[begin Input rows]

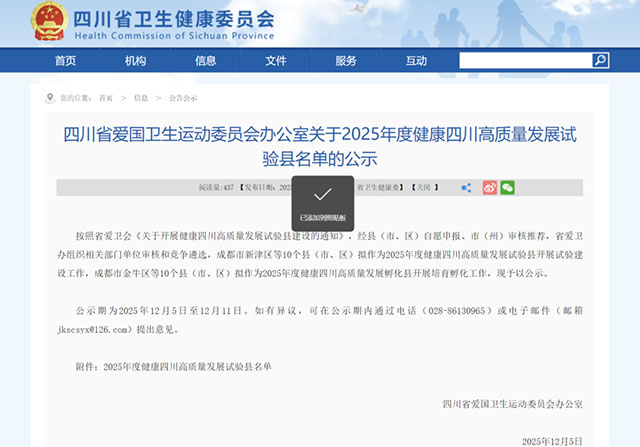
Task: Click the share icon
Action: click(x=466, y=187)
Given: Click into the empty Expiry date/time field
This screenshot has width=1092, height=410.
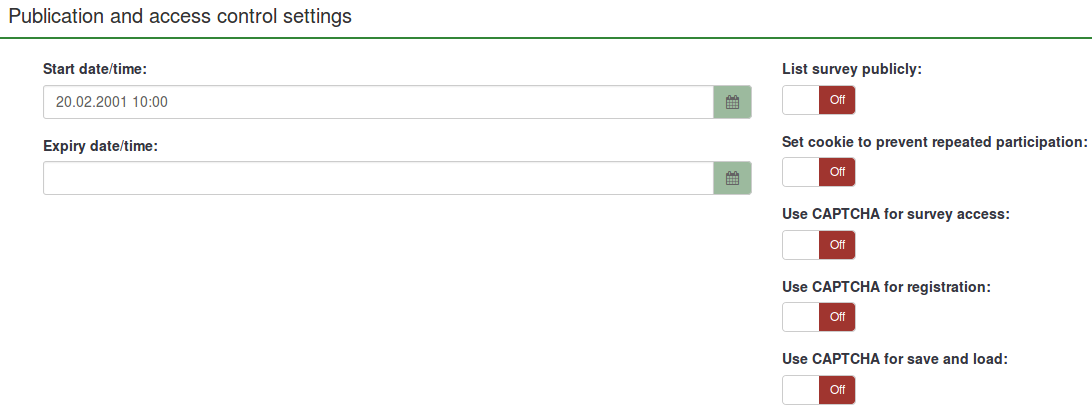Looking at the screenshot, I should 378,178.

[end Input rows]

### [Prompt]
Print the lines of the listing exactly, from the line containing "Given: Click into" through the end of the listing, omitting the pictures.

### [Reply]
Given: Click into the empty Expiry date/time field
This screenshot has width=1092, height=410.
Looking at the screenshot, I should 378,178.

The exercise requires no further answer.